On Saturday, D.C. Strings Workshop marks Black History Month in a virtual concert.
“The theme of the concert is Black History Month and also commemorating the loss [from COVID-19],” Founder and Artistic Director Andrew Lee told WTOP. “February is a month of love for a lot of people, but this has been a really challenging year.”
That includes Black Lives Matter protests last summer to the U.S. Capitol riot.
“It’s a real reckoning,” Lee said. “We’re seeing it everywhere, from corporate America to artistic institutions. We have to decide what kind of country we’re going to be. Are we a country where privilege and race is going to continue to divide us? … Or are we going to create new pathways of opportunities? Are we going to reckon with our past?”
Saturday’s show will feature “Across the Calm Waters” by Ahmed Alabaca.

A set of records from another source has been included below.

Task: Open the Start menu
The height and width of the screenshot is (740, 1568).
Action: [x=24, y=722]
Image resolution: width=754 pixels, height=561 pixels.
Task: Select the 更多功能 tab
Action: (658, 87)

“It’s a very cerebral piece to commemorate people who have passed,” Lee said. “COVID-19 has ravaged our lives. We see it in our programs with the number of kids talking about losing a loved one. There is a very palatable sense of the trauma we’re all collectively experiencing. This piece perfectly encapsulates that but with hope.”
The program also features “Adoration” by Black composer Florence Price.
“She came up in the 1930s and ’40s,” Lee said. “For many African Americans at the time, it was very hard having their work performed by white orchestras for white audiences, but she’s heralded as driving the conversation and interweaving various melodies that everyone has now come to appreciate.”
Music Director Dr. Juan Gallastegui leads a group of talented location musicians.
“A lot of our musicians are retired Army or Air Force band folks,” Lee said. “We have a number of educators in public, charter and private schools. Then we have some amateurs who love music, maybe they were music majors in college and they have other careers now, but they still perform music at a high level.”
What started in churches and schools on Capitol Hill soon expanded to Anacostia.
“Since COVID, we’ve had a lot of virtual programming,” Lee said. “We’ve found a way to practice, rehearse and perform outside safely. We’ve had a number of concerts outside in amphitheaters, on the water in Alexandria with a mix of music, whether it’s classical, jazz, even go-go concerts. We believe in an eclectic palette of music.”
It’s all part of a “mighty mission” to diversify music opportunities in the nation’s capital.
“We’re an orchestra of musicians that believes in bringing music to all parts of our city, particularly underserved areas through our various ensemble, orchestra and music education programs,” Lee said. “Many kids in D.C. do not have the opportunity to study an instrument or they’re not able to afford private lessons or the cost of an instrument, so we really stand in the gap for those kids.”
Free tickets are available, but the suggested donation price is $20.